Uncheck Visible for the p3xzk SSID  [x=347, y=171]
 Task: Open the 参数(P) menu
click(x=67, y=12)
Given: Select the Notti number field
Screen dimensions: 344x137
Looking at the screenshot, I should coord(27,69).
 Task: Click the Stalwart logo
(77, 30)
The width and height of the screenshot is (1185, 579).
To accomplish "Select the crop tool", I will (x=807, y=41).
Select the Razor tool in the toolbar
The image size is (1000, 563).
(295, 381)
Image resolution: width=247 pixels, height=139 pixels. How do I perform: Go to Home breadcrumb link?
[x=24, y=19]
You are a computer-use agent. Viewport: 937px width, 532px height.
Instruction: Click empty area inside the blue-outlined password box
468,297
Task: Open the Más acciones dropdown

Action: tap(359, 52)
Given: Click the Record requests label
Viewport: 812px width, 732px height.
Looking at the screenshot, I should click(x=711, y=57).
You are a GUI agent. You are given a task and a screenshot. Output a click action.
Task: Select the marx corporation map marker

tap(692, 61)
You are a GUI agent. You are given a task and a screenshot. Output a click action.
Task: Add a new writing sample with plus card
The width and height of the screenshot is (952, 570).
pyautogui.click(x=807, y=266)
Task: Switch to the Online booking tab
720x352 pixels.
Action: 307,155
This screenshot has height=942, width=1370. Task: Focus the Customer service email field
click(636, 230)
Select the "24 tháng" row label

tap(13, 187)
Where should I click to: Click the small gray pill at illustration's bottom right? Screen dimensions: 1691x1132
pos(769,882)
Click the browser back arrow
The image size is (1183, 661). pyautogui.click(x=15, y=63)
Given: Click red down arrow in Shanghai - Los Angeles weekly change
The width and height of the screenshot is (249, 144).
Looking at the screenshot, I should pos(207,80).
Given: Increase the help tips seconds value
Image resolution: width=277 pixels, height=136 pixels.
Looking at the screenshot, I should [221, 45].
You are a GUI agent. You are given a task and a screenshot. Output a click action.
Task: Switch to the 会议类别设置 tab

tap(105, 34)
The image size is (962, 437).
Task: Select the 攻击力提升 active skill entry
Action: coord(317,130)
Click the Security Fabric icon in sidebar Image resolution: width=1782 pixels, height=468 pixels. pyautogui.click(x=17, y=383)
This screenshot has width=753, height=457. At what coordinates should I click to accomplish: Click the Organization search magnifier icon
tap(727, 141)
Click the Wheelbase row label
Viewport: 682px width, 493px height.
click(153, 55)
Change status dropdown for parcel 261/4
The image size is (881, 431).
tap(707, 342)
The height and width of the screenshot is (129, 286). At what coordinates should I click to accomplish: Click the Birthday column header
■ ■ ■ ■ ■ ■ ■
**What to do:** Give back, unchanged, the line containing "Change status dropdown for parcel 261/4" and each line that comes after it in the entries above, ending with the last.

**Exercise output:**
Change status dropdown for parcel 261/4
The image size is (881, 431).
tap(707, 342)
The height and width of the screenshot is (129, 286). At what coordinates should I click to accomplish: Click the Birthday column header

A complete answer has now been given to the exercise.